Der Datenschutzbeauftragte konstatiert „ein Machtgefüge zwischen Lehrenden mit ihrer Sanktionierungsmöglichkeit der Benotung“ - und dem Zwang der Schüler, „sich im Lernkontext anzupassen.“ In dieses Machtgefälle ordnet Dr. Lose „Learning Analytics“ ein: „Das Sammeln von Daten über die Lernenden (fügt) negativ wirkende Facetten hinzu“: In der Schule entstehe „ein faktischer Zwang, etwa zur Nutzung von E-Learning Plattformen, und damit zum sich Ergeben in eine umfassende Beobachtung.“
Aus Sicht des Lernenden bekomme der Lehrende ein weiteres Instrument in die Hand, „in dem sich seine umfassende Kontrollbefugnis manifestiert.“ Dr. Loser: “Im Kleinen wird so vorgelebt, was im Großen NSA und Co. praktizieren. Einem Vertrauensverhältnis zwischen Lehrenden und Lernenden kann das nicht zuträglich sein.“
Investitionskosten für Hardware sinken
Dabei würden, so das HPI, Lehrkräfte entlastet, und zwar von der Hardware-Verwaltung und -Pflege. Als Zugang zu den Inhalten der „Schul-Cloud“ seien „lediglich ein Internetzugang sowie webfähige Anzeige- und Eingabegeräte nötig“.
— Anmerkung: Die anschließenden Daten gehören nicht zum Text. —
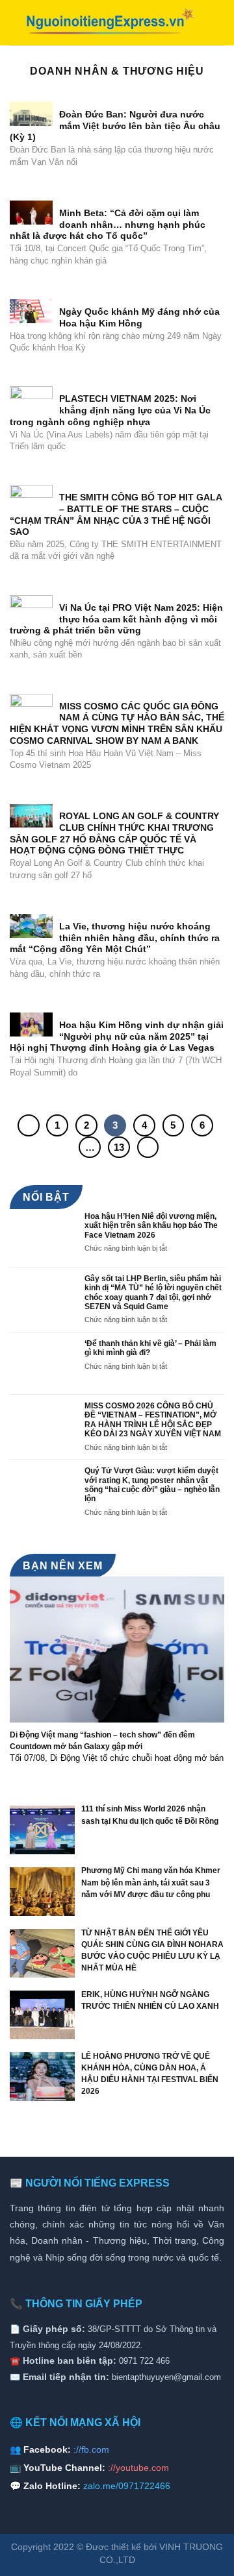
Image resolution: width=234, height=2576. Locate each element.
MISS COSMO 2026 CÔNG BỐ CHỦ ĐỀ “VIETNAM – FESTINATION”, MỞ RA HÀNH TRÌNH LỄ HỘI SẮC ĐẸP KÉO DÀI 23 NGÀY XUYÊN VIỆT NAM (152, 1419)
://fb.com (91, 2449)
Das ökonomische Argument für Schulen: Ihre Investitionskosten in teure Hardware könnten stark sinken - so wie der Zugriff auf zeitliche und personelle Ressourcen, um lokale Rechner aufwendig zu warten.
Bei dieser „Schul-Cloud“ übernimmt das „Leininger-Gymnasium“ in Grünstadt eine Vorreiterrolle - gemeinsam mit 25 MINT-Schulen in Deutschland, die ein naturwissenschaftlich-mathematisches Profil haben. Die Pilotphase wurde im April 2017 gestartet und läuft bis Herbst 2018. Um die „Schul-Cloud“ überall ins Laufen zu bringen, kooperiert das HPI auch mit „MINT-EC“, einer „Initiative der Wirtschaft zur Förderung mathematisch-naturwissenschaftlicher Schulen«, wie auf der Website der Initiative zu lesen ist. Das Bundesbildungsministerium fördert das Projekt.
Nun zur wirtschaftliche Seite. Ganz offen schreibt das HPI: „Die Schul-Cloud“ wird dazu beitragen, einen prosperierenden Bildungsmarkt mit innovativen digitalen Bildungsprodukten zu etablieren.“ Damit bereitet das private Institut den Boden, um Bildung weiter zu privatisieren, zumal auch von einem „verstärkten Wettbewerb unter den Anbietern von Lerninhalten“ die Rede ist.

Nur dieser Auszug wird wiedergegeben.